Text shown -
+-------+
The Shackleton came in an hour or so later and it was obvious that something serious had in fact happened. The crew got out and one member was in a terrible state, but then none of them looked too bright. They staggered down the steps without communicating with me; usually I'd get some form of debrief. I went aboard to do an after-flight and it was in a state of chaos; the navigator's maps were strewn all over the place. I knew where the aircraft had been but something obviously had gone wrong, for I could smell it; this may seem a strange choice of words but I could genuinely smell 'fear'.

They had picked up a trace on the radar and homed on to it; the pilot had then fired a couple of flares to see what it was - the pilot could operate a flare pistol that was mounted on the cabin roof above his head. This not only revealed a destroyer but also the aircraft's location; they were raked with gunfire that went right down the aircraft. The captain, I imagine, asked for feedback relating to injuries and any possible damage; seemingly none was found so they continued with their mission. Investigation later revealed that the flares had 'shot down' the two HF aerials that stretched from attachment points just forward of his position to the top of the two rudders; they had 'whip-lashed' down the aircraft fuselage giving the impression of gunfire.

Then something quite fortuitous happened; I was to be flown back to Singapore. What was it that was deemed more important than the war? I was overdue for repatriation! I was flying back to Changi in one of our own aircraft so, being a seasoned traveller by then, after boarding I installed myself in the bottom of the two bunks - the two bunks were for a co-pilot and an additional navigator on long sorties. The flight would take somewhere, I reckoned, between four and six hours - cruising at about 220 knots - so it was an opportunity to get in some much needed sleep.

I woke up with a start, my heart pounding and my mind racing; the engines were labouring, the cabin was full of smoke, and there were explosions happening forward of me. I rolled over and looked out of one of the observation windows; we were wave- hopping, so low that I could see the individual crests. I thought, for a moment, that we were going in. Then, just to show that things could in fact get worse, I suddenly felt something hot on my right leg. I instinctively felt the leg and it was damp - "OMG!" I thought, "I've been shot!"
+-------+
Source material -
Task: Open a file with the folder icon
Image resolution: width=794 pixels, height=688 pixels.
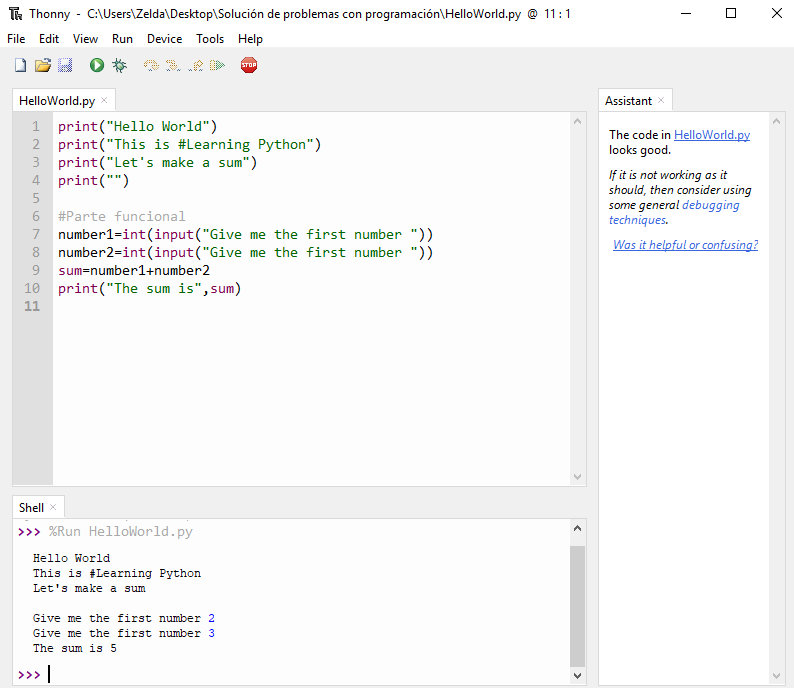Action: (42, 65)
+-------+
Task item A - In the Shackleton account, what cruising speed does the narrator expect for the flight back to Changi?
Task item B - Write the next part of the Shackleton memoir, picking up after its last sentence.
The material plays no part here.

Expected answer A - About 220 knots.

Expected answer B -
When the smoke, and the frightening noises, eventually ceased, I could see the elderly navigator - ex WW2 - sitting on the back of his seat smoking a pipe, totally unfazed by everything that had been happening around him - just how cool was that? The 'explosions' were, in fact, created by the cannons being fired; it transpired that we were not being attacked, or about to ditch, but we just happened to have an over- zealous pilot who wasn't going to waste an opportunity to hone the skills of his crew now that we were at war. As to the hot spot on my leg: the chap in the top bunk had been drinking coffee and the shock of the cannons being fired had frightened the living day lights out of him and he'd spilt it. If I'd been in the USAF I would possibly have been entitled to a 'purple heart'

After 'repat' I was posted to 74 Sqn - Lightnings - and this was the final insult; a Nav Inst man posted to a fighter Squadron; I must have upset someone high up. However, something was to evolve out of this which was to eventually put everything to rights, and explain where a lot of those like me were going: I found myself on a course that was to last fifteen months!

As a direct result of that course, and several years later, I was asked to undertake a task that required travelling in civilian clothing, with my name tags removed - I was a Chief Tech. by then - accompanied by an explosives expert in a foreign military aircraft that had flown in expressly to pick us up; the task necessitated flying over a certain country's airspace that was prohibited to the UK. The two of us later found ourselves embroiled in an international incident that went up to Government level and involved my speaking by satellite, via 'scrambler', from one of our Middle Eastern embassies, but that, as they say, is another story.

(NB Painting by David himself - awaiting his repatriation alongside a Shackleton Mk1 of 205 Sqn; I knew the aircraft well from my time in Changi's ASF hangar. Brian.)